**EXERCISE AIM:**
Within the data, how many lines hold the word "Come"? Answer with nothing but the number.

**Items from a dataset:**
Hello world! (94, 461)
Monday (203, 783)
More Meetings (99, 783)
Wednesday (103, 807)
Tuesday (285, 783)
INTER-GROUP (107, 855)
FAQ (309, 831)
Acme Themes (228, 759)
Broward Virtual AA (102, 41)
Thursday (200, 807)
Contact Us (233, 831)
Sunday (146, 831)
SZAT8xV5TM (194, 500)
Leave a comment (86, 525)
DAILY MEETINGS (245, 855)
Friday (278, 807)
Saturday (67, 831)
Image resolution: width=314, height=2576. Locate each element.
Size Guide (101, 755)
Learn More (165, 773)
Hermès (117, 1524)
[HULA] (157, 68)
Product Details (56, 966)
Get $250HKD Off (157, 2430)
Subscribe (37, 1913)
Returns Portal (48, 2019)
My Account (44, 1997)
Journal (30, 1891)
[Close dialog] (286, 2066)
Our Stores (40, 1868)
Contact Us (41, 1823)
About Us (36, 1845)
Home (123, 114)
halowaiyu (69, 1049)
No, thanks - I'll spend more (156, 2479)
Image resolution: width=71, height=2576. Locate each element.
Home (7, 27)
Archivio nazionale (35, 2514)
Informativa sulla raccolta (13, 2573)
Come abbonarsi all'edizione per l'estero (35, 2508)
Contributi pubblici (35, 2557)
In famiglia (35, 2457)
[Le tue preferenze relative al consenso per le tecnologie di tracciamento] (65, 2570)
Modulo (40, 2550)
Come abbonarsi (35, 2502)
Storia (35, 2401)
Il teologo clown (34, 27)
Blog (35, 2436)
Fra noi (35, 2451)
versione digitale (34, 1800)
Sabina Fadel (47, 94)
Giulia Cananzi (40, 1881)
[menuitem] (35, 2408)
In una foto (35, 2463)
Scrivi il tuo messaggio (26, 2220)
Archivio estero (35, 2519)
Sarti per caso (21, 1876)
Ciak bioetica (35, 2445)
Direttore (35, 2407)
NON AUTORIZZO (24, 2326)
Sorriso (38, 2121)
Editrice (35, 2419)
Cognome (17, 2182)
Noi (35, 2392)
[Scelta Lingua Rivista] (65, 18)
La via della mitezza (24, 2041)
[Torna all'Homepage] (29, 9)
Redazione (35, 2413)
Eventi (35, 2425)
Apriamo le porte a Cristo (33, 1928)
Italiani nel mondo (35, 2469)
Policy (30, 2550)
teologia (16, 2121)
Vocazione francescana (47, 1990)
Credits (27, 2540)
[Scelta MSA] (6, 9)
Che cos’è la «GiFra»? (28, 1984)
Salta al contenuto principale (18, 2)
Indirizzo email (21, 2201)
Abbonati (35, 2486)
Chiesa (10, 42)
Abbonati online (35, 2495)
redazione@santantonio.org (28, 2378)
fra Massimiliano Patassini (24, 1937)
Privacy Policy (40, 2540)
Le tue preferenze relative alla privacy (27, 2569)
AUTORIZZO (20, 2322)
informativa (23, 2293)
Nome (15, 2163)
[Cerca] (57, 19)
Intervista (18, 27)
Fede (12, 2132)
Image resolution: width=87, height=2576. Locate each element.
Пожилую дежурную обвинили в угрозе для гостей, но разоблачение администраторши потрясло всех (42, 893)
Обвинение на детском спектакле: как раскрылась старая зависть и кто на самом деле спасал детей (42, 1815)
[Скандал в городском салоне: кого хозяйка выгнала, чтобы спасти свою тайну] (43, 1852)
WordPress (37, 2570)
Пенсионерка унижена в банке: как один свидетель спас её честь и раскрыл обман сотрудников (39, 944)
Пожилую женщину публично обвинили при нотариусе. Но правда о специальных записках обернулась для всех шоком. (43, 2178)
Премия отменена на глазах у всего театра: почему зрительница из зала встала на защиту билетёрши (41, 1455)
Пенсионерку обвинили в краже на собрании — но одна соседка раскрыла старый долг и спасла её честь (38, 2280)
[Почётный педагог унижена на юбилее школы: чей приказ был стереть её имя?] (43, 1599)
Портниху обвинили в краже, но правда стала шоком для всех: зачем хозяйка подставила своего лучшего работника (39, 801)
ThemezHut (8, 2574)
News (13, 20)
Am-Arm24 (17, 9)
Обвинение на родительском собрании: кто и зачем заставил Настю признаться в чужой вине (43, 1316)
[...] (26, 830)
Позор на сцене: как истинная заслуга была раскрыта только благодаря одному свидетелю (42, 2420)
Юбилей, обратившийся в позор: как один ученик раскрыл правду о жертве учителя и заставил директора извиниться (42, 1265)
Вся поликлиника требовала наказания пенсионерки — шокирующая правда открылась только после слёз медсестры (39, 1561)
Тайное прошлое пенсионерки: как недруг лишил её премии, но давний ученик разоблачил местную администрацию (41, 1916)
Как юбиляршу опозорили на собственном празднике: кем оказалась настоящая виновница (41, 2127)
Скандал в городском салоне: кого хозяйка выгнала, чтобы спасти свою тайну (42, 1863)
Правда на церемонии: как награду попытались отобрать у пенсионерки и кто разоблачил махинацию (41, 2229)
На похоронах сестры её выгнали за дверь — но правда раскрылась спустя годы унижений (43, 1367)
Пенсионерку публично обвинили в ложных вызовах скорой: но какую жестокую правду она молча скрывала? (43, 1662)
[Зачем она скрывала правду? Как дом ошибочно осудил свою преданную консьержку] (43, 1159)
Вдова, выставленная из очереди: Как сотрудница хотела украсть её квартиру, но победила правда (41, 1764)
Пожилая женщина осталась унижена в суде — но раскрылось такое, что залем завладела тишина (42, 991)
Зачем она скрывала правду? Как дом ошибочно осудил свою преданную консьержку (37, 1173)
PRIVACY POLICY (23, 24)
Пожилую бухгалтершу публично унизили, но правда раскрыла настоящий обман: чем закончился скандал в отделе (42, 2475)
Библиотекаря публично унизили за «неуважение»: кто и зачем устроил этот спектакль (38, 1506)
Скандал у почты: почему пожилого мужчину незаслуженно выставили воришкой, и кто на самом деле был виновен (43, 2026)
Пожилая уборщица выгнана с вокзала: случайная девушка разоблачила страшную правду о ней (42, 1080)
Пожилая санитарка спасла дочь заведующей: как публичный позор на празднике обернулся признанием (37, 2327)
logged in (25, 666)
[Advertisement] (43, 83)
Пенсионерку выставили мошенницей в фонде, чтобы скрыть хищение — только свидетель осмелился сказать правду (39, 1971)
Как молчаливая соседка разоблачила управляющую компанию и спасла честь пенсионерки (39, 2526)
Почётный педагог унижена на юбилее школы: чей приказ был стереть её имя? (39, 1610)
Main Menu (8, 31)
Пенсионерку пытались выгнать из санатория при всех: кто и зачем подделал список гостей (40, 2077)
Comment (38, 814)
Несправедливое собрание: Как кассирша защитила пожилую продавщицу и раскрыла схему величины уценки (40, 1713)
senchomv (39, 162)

**EXERCISE RESPONSE:**
2